### YOUR ASSIGNMENT
Please repeat the records exactly. The pictures are to be left out.

Collected data
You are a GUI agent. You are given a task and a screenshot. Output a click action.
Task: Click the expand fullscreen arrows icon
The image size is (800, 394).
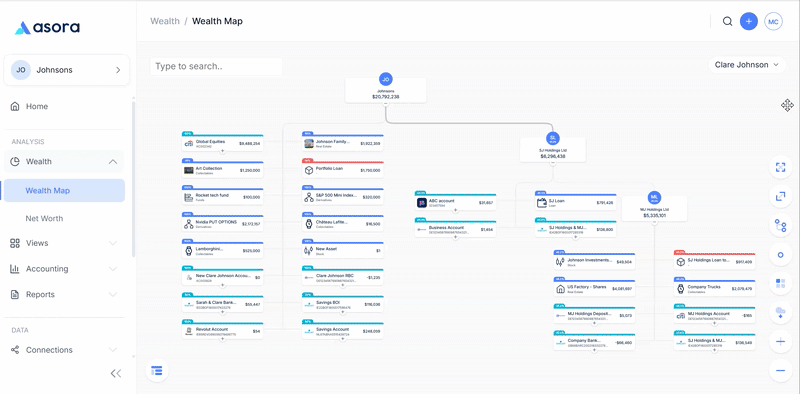pos(780,196)
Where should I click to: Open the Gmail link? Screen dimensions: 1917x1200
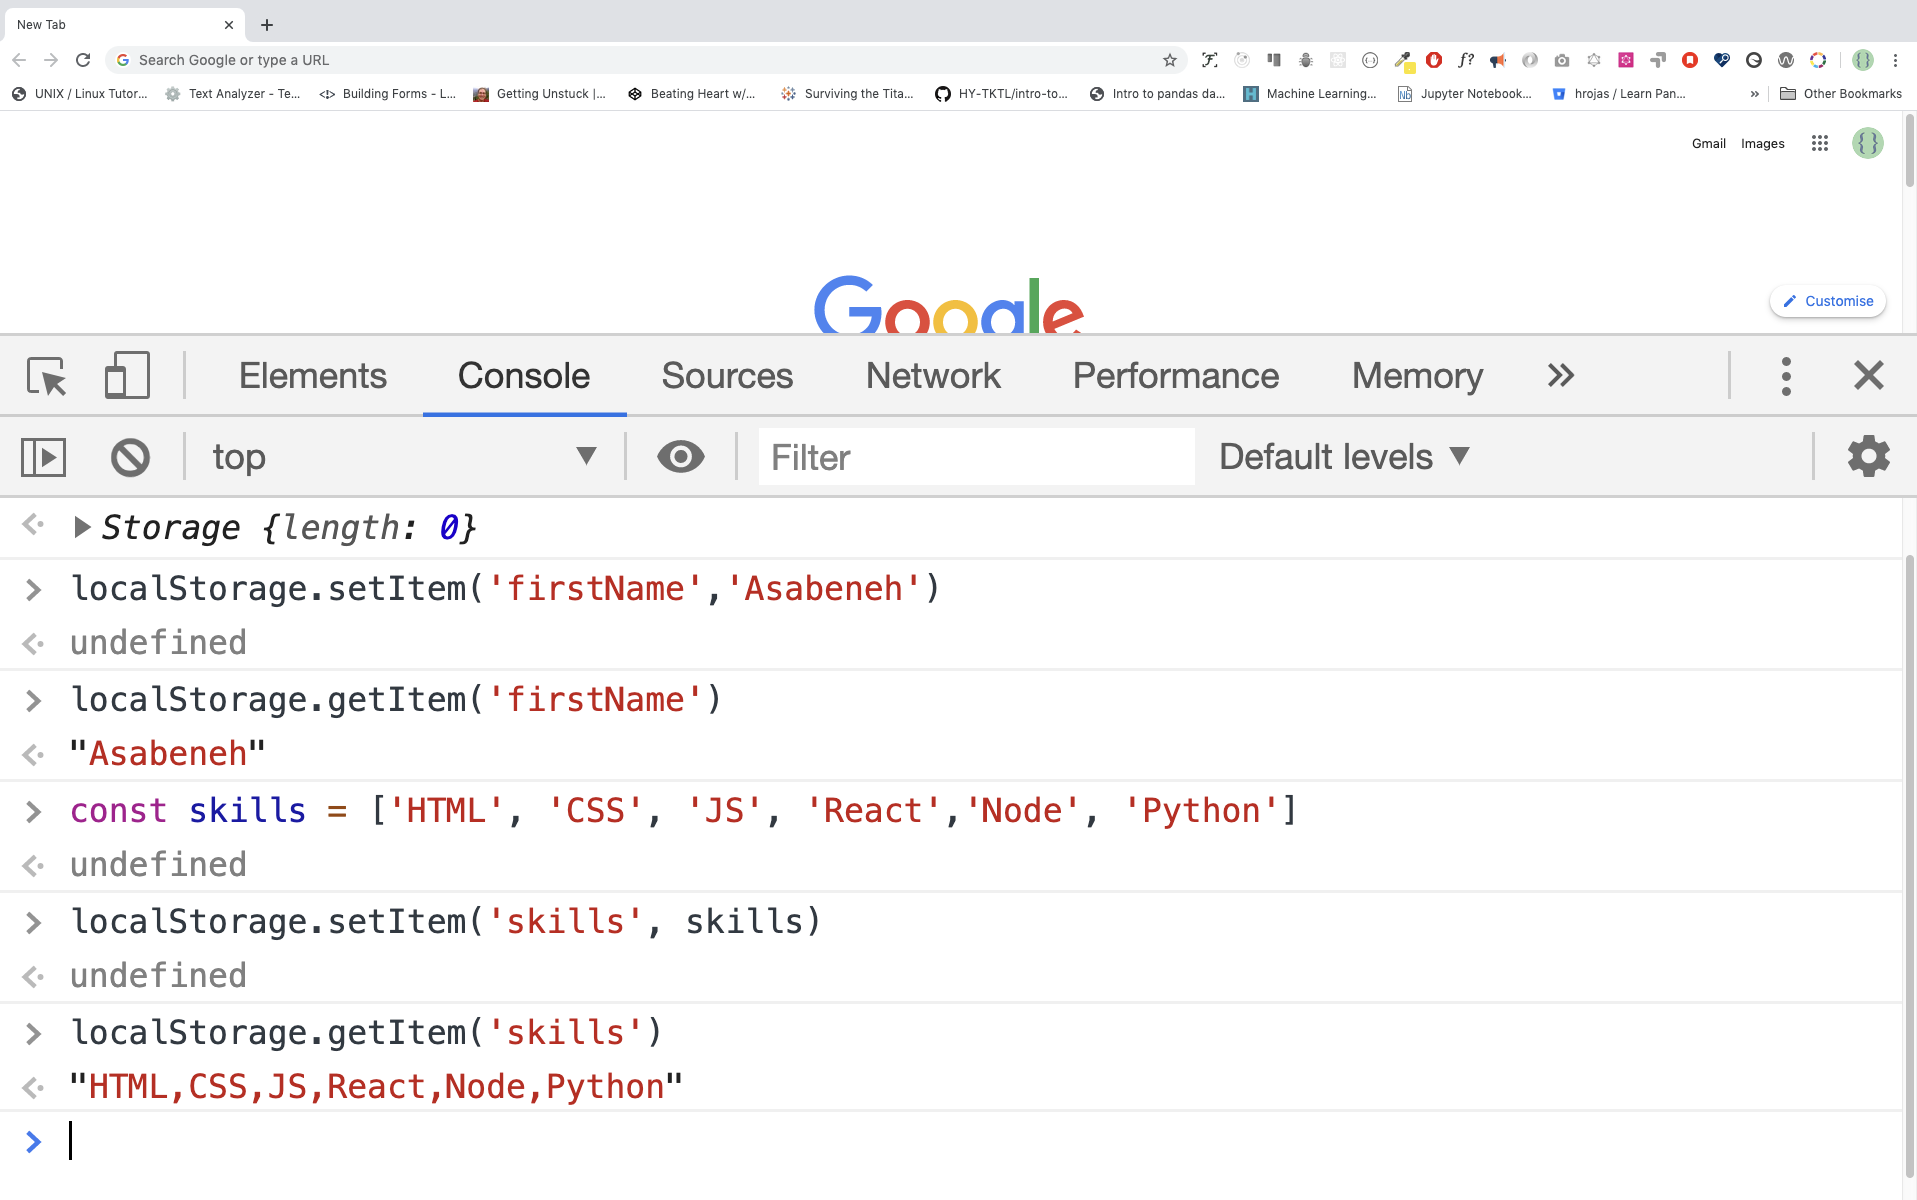pyautogui.click(x=1708, y=143)
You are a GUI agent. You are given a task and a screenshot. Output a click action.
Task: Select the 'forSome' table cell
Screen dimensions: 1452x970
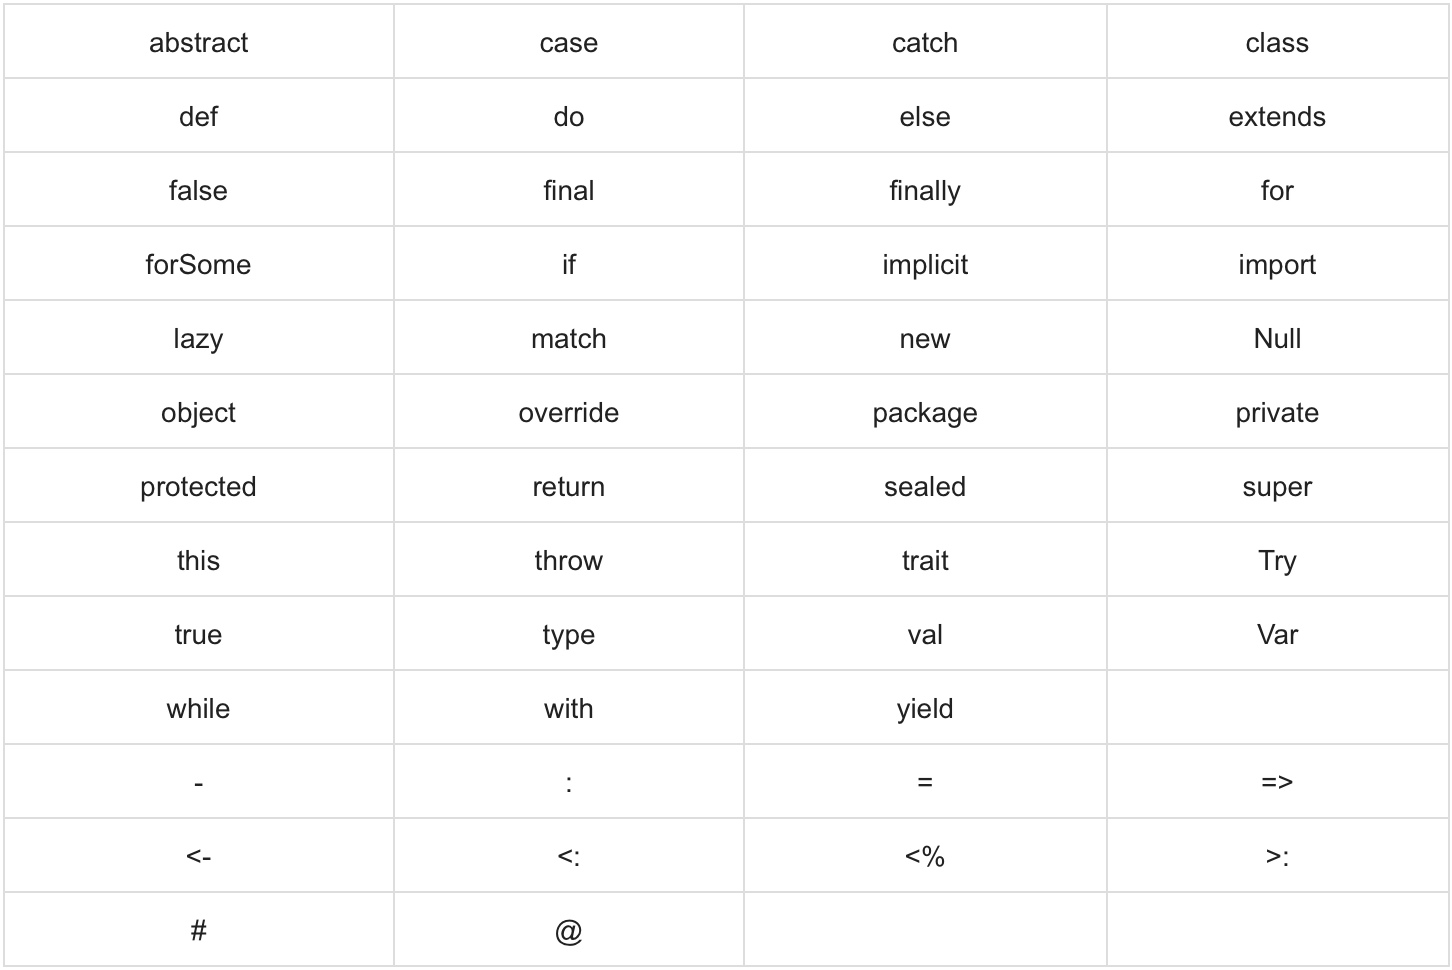point(198,264)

### SOLUTION TO THIS EXERCISE
You are a GUI agent. You are given a task and a screenshot. Output a click action.
Task: Click the expand fullscreen arrows icon
The image size is (800, 394).
pos(780,196)
Where should I click to: Open the Gmail link? Screen dimensions: 1917x1200
pyautogui.click(x=1708, y=143)
You are a GUI agent. You are given a task and a screenshot. Output a click action.
Task: Select the 'forSome' table cell
Screen dimensions: 1452x970
point(198,264)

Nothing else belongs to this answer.